■ Data rows
-*-
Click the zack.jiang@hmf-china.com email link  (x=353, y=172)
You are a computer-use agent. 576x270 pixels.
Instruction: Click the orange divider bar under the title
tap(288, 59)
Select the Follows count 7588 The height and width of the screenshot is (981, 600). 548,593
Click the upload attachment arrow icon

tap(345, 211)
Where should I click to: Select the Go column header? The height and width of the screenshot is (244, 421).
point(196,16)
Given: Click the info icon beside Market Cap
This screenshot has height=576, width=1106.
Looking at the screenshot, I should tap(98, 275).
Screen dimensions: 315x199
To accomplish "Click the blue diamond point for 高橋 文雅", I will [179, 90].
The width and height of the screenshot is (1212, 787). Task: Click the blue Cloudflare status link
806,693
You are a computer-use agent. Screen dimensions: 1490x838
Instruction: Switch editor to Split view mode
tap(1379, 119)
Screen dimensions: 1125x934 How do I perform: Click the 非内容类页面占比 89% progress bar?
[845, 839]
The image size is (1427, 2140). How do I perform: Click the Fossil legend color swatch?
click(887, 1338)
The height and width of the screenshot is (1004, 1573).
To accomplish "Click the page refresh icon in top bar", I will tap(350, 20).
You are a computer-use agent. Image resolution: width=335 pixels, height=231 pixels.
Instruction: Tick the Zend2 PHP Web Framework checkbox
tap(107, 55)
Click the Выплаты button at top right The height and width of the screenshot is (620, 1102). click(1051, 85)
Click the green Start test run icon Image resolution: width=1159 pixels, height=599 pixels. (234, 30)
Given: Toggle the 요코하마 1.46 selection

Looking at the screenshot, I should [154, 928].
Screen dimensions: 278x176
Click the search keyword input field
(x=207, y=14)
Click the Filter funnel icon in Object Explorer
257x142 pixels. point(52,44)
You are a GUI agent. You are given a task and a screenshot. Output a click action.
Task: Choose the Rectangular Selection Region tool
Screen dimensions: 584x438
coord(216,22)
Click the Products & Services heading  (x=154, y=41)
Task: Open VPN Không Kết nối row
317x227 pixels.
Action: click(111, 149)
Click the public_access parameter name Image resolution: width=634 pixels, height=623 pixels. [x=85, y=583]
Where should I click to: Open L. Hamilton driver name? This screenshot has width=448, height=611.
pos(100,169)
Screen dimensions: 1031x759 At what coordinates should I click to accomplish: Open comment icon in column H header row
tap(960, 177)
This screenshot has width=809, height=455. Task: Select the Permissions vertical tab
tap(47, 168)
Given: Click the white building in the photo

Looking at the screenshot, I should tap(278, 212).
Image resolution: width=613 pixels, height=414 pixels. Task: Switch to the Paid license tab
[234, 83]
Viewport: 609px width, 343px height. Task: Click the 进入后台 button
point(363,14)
-*-
■ Task objective
Count the lines in the entries above that contain the word "agent", and give only that number.

■ The solution
4